Masih dari sumber sama, beritasatu: Varian baru flu burung pertama ditemukan di Danau Qinghai, Tiongkok. Padahal, Indonesia bukan tempat migrasi burung dari Tiongkok, tetapi ketika masuk ke Indonesia, daerah pertama yang terjangkiti adalah Sumatera kemudian secara bersamaan merambat langsung Brebes dan dalam waktu cepat menyebar ke dua puluh empat kabupaten di Indonesia. Sekertaris Komisi Nasional Pengendalian Zoonosis, Emil Agustiono, mencium aroma tidak sedap, dan mengatakan, bahwa terdapat pihak yang sengaja memasukkan jenis varian flu burung, H5N1 clade 2.3.2, untuk disebarkan ke Indonesia. Hal ini dapat dimasukkan dalam kejahatan bioterorisme.
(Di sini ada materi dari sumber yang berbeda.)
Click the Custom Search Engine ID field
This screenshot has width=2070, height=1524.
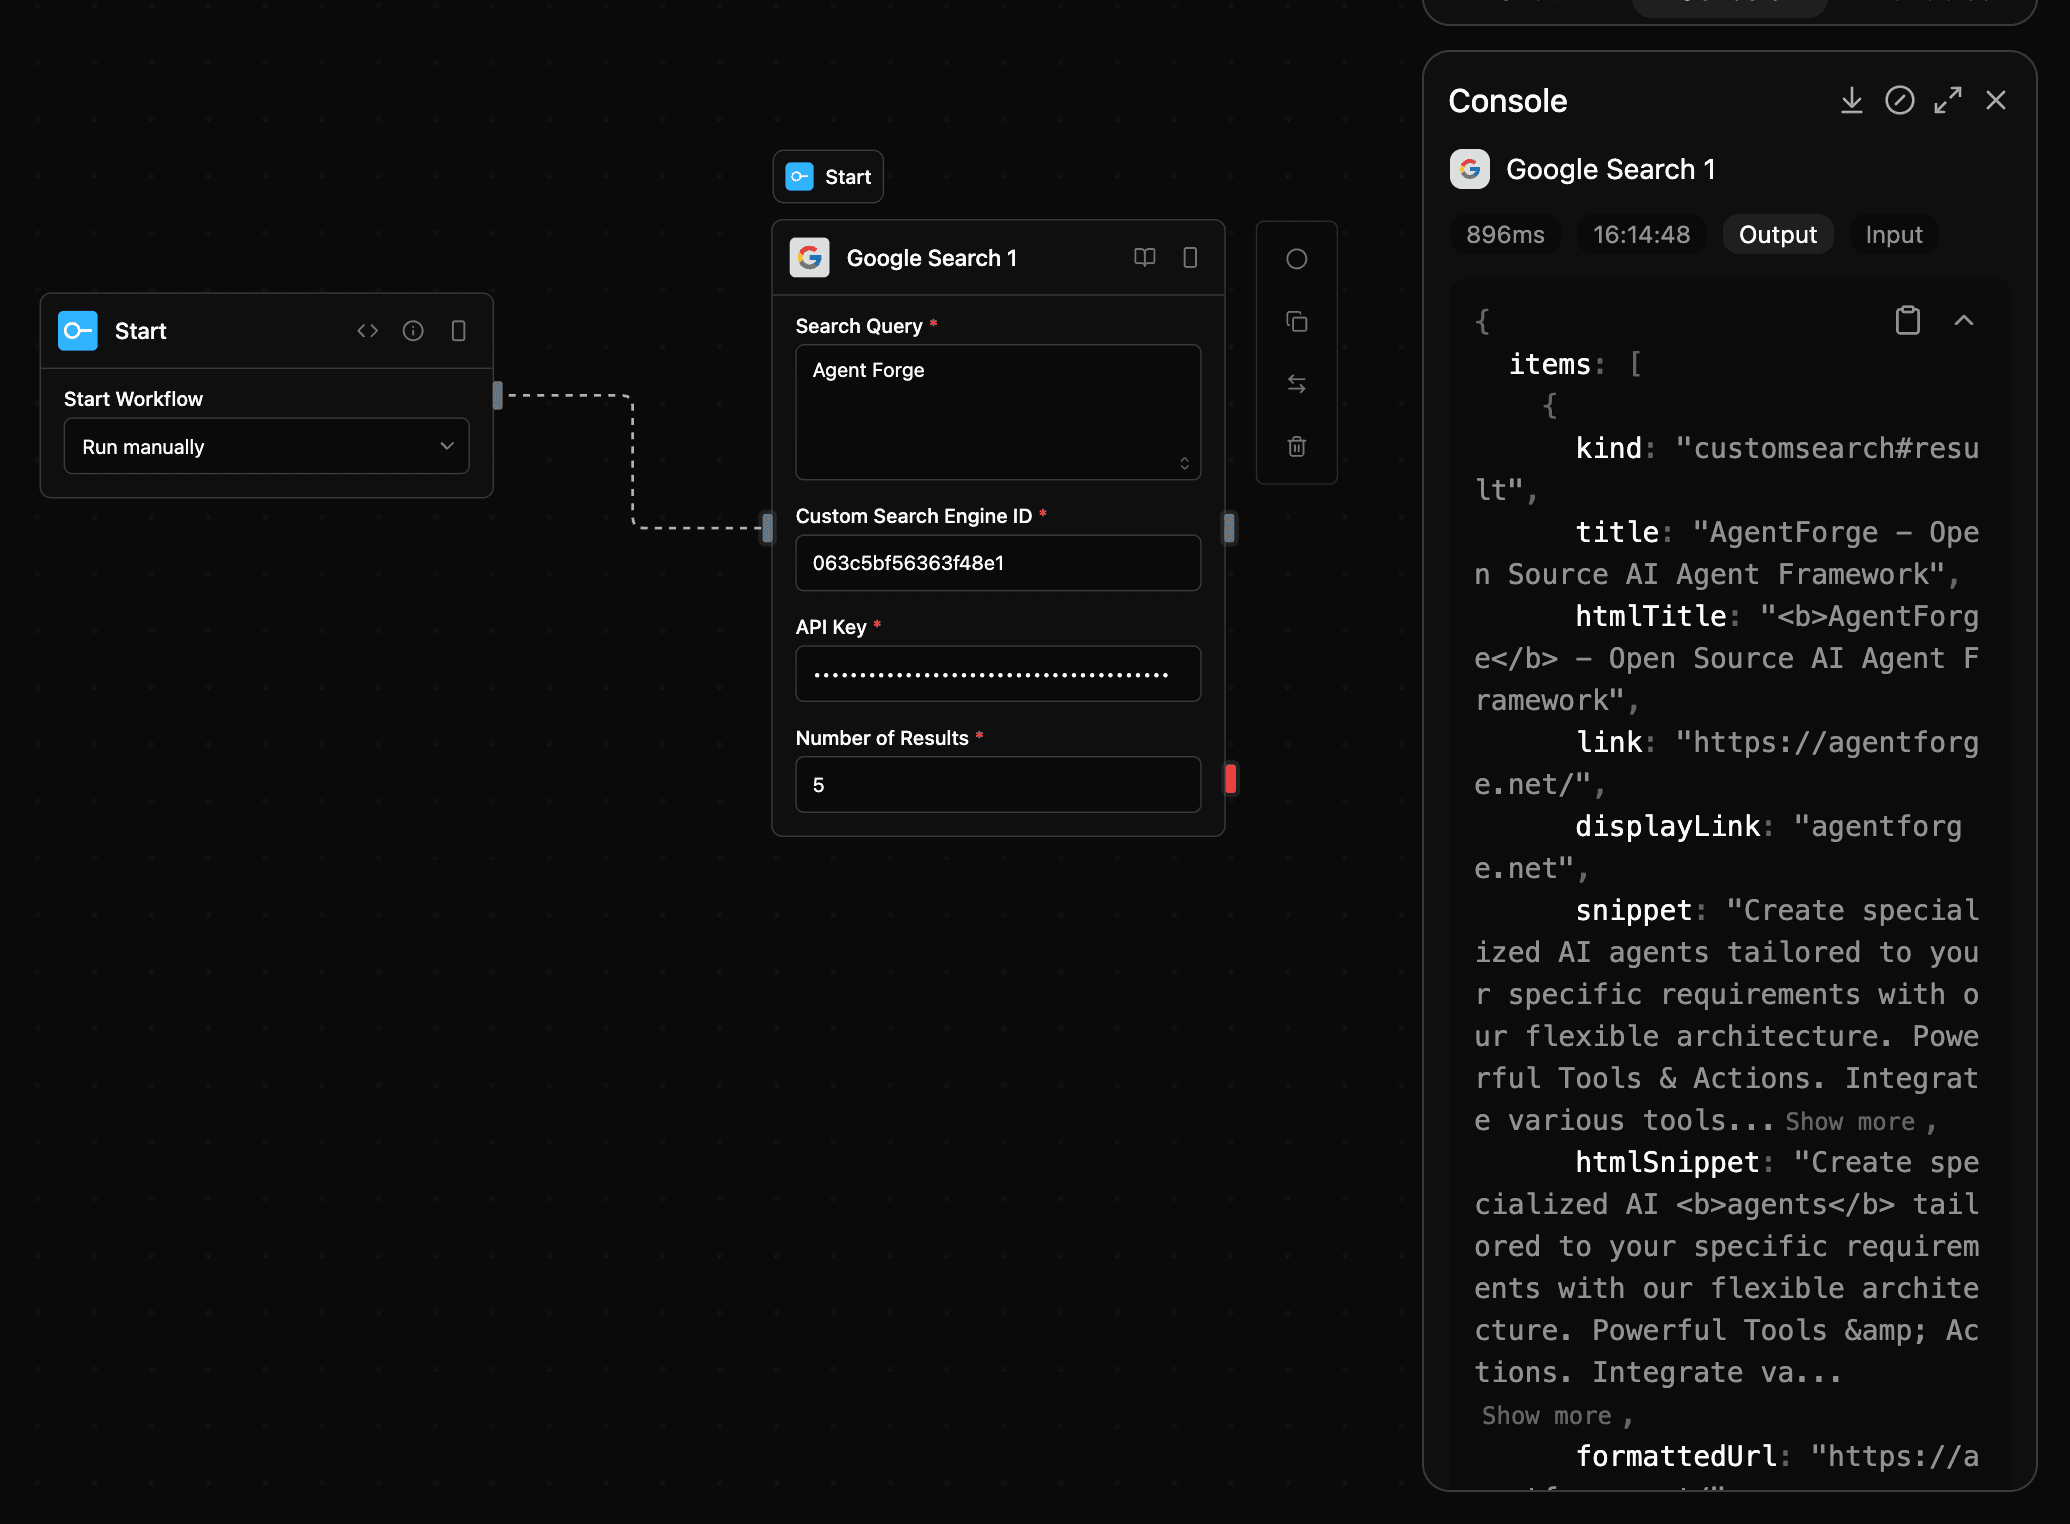[997, 563]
Keyakinan hari ini dibangun atas sejumlah pengalaman. Tahun silam, manakala neraca dagang miring dan berat di impor —menurut kabar media— pemerintah mempertemukan empat puluh taipan di Istana Bogor. Tujuannya untuk menupuk cadangan devisa. Presiden mengajak para pengusaha kakap itu untuk memperkuat ketahanan ekonomi nasional.
Saya kira, upaya pemerintah itu positif. Memperkuat ketahanan ekonomi nasional memang harus dikerjakan dalam ‘kerja kerja kerja’. Namun, terminologi yang menarik perhatian dari pertemuan itu bagi saya adalah soal taipan. Manakala infrastruktur tumbuh pesat, harga bahan bakar seragam di seluruh tanah air, tak salah kita memuji keuletan sistem dalam membenah perekonomian dan hak rakyat.
Walau, taipan-taipan di daerah masih coba ‘nakal’. Saat mengunjungi berapa daerah, saya menjumpai kelangkaan. Antrian mengular tunggu bensin solar. Harga tidak seperti biasa. Gas masih sering langka. Komoditas pertanian bermain pada elastisitas yang kadang tak terkontrol. Tapi, nanti dulu. Bicara taipan setelah dua bait berikut ini ya. Sekarang mari sedikit lagi mengusik dan menengok pergulatan pasar.
Ketika harga kopra anjlok, mencibirlah kita tentang harga diri identitas. Buruh tani bergaji per hari kurang dari sembilan puluh ribu apa terusik ketika issue harga minyak goreng melambung? Tentu terusik! Namun dia tidak beroleh keuntungan apa-apa atas issue harga kopra anjlok. Bila harga kopra membaik, tentu pemilik usaha perkebunan sekala besar yang mendulang untung.
Dolar menguat value-nya terhadap berbagai mata uang di dunia, kampanye miring pasti nyaring ‘katanya’ bela rakyat. Tapi, rakyat seyogyanya menjadi tidak penting didengar ketika saya duduk di kursi kuasa, sebab saya hanya butuh mereka mencontreng angka-angka.
Membuka beberapa referensi, saya menemukan kata ‘oxyuranus’, nama latin dari seekor ular gesit berekor tajam dan sangat berbisa. Bila anda berkesempatan ke Australian Museum, anda boleh mendalami lebih jauh tentang oxyuranus microlepidotus. Oxyuranus ada di Australia dan Papua. Digambarkan dalam legenda Aborigin tentang seekor ular yang merentangkan badannya di langit seperti pelangi. Oxyuranus adalah salah satu dari lima ular paling mematikan di dunia. Dia-lah taipan itu.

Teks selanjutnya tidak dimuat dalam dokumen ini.